== Teks Bacaan

Dipenjelasan disebutkan yang dimaksud "Perkawinan yang ditetapkan oleh Pengadilan" adalah perkawinan yang dilakukan antarumat yang berbeda agama. Pasal 7 ayat 2 huruf l UU Nomor 30 Tahun 2014 tentang Administrasi Pemerintahan diatur bahwa pejabat pemerintahan memiliki kewajiban mematuhi putusan pengadilan yang telah berkekuatan hukum tetap (antaranews.com, 24/6/2023)

Keputusan pengadilan negeri ini bertentangan dengan fatwa Majelis Ulama Indonesia (MUI)  yang dikeluarkan pada Juli 2005 yang ditandatangani Ketua MUI KH Ma'ruf Amin, bahwa hukum pernikahan beda agama di Indonesia adalah haram dan tidak sah.

 Pengaruh Sekularisme 

Semakin banyak pasangan beda agama yang menikah, indikasi masifnya sekularisme di negara kita. Yakni sistem yang memisahkan agama dari kehidupan. Agama hanya dipakai untuk urusan individu, seperti shalat, puasa, zakat, haji dan sebagainya. Sementara untuk urusan kehidupan lainnya mengedepankan akal dan hawa nafsu manusia. Peran Allah sebagai Al-Mudabbir, yakni pembuat aturan diambil alih manusia dengan membuat dan menetapkan peraturan perundang-undangan. Aturan yang dibuat tentu berdasarkan akal manusia yang lemah dan terbatas, dan lebih mengedepankan hawa nafsu.

Nikah beda agama, sejatinya haram menurut pandangan Islam. Bahkan ketika   sekularisme belum  masif seperti saat ini, hukum positif negara kita melarang nikah beda agama. Pasal 2 ayat (1) Undang-Undang  Perkawinan Nomor 1 Tahun 1974 yang berbunyi,

 “Perkawinan adalah sah apabila dilakukan menurut hukum masing-masing agama dan kepercayaannya itu.”

====

• [Kumpulan Tugas]:
a) Terjemahkan kalimat dari teks tentang nikah beda agama ini ke dalam bahasa Inggris: "Nikah beda agama, sejatinya haram menurut pandangan Islam."
b) Lanjutkan teks tentang nikah beda agama mulai dari kalimat terakhirnya.
Daftar sesudah ini adalah bahan tersendiri yang terpisah dari teks tentang nikah beda agama.

== Informasi Ditampilkan

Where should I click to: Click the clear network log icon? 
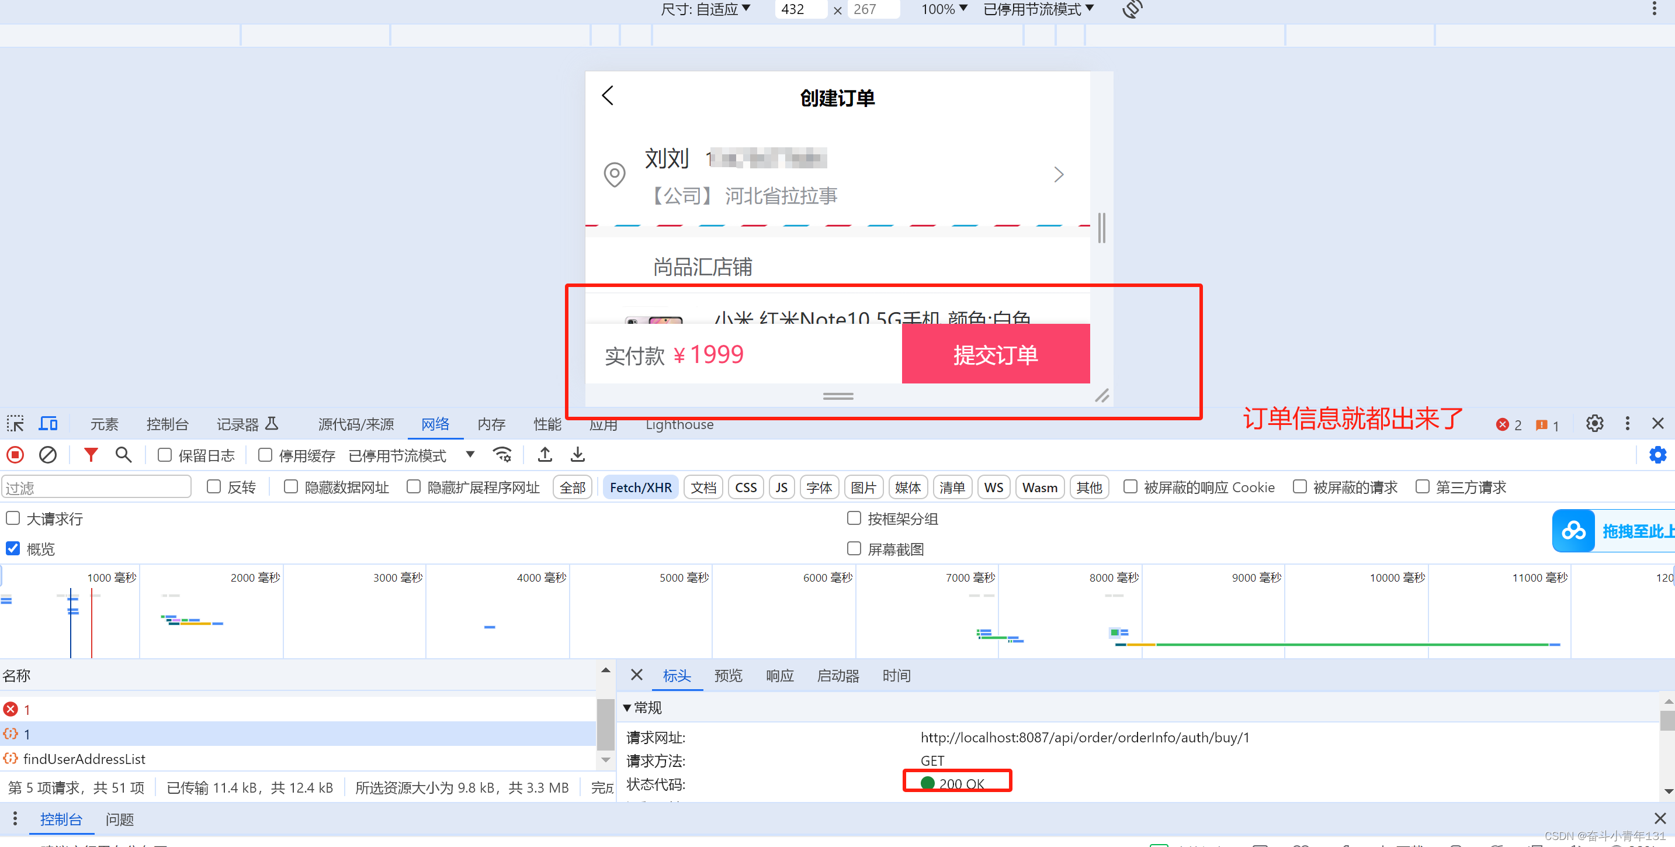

====

• [Hasil Jawaban]:
a) Interfaith marriage is, in truth, forbidden according to the Islamic view.

b)
Aturan tersebut diperkuat Fatwa ulama yang dikeluarkan Juli 2005 yang ditanda tangani Ketuanya, KH Ma'ruf Amin menyatakan nikah beda agama haram dan tidak sah.

Seiring masifnya sekularisme, hukum positif makin permisif, dulu mengharamkan nikah beda agama, sekarang dilegalkan. Dari sini tampak, negara tidak berperan sebagai periayah dan  pelindung  rakyat. Negara abai melakukan pendidikan pada rakyat. Sehingga muncul individu yang hanya mengumbar dan mengejar kesenangan sesaat, lupa dan abai pada kepentingan akhirat. Ketika melangkah, termasuk menikah bukan mengikuti perintah dan larangan Allah, tapi mempertuhankan nafsu dan syahwat.  Negara juga abai menjaga akidah rakyat dengan melegalkan nikah beda agama.

Inilah fakta sistem sekuler, suatu sistem yang rusak dan merusak individu, masyarakat dan negara. Selama negara kita menerapkan sistem sekuler, maka pernikahan beda agama akan tumbuh subur. Lantas, layakkah sistem seperti ini dipertahankan?

 Islam Menjaga dan Melindungi Umat 

Nikah beda agama hukumnya haram dan tidak sah.  Allah SWT berfirman dalam Surat Al-Baqarah ayat 221 yang artinya,

 "Dan janganlah kamu nikahi perempuan musyrik, sebelum mereka beriman. Sungguh, hamba sahaya perempuan yang beriman lebih baik daripada perempuan musyrik meskipun dia menarik hatimu. Dan janganlah kamu nikahkan orang (laki-laki) musyrik (dengan perempuan yang beriman) sebelum mereka beriman. Sungguh, hamba sahaya laki-laki yang beriman lebih baik daripada laki-laki musyrik meskipun dia menarik hatimu. Mereka mengajak ke neraka, sedangkan Allah mengajak ke surga dan ampunan dengan izin-Nya. (Allah) menerangkan ayat-ayat-Nya kepada manusia agar mereka mengambil pelajaran". 

Negara dalam sistem Islam berfungsi sebagai ra'in ( periayah) dan pelindung (junnah) rakyat, sebagaimana hadis Nabi SAW,

 "Imam (khalifah) adalah ra'in (pengurus rakyat) dan ia bertanggungjawab atas pengurusan rakyatnya" (HR al-Bukhari). 

 "Sesungguhnya seorang imam itu [laksana] perisai. Dia akan dijadikan perisai, dimana orang akan berperang di belakangnya, dan digunakan sebagai tameng. Jika dia memerintahkan takwa kepada Allah ‘Azza wa Jalla, dan adil, maka dengannya, dia akan mendapatkan pahala. Tetapi, jika dia memerintahkan yang lain, maka dia juga akan mendapatkan dosa/adzab karenanya.”  (Hr. Bukhari dan Muslim)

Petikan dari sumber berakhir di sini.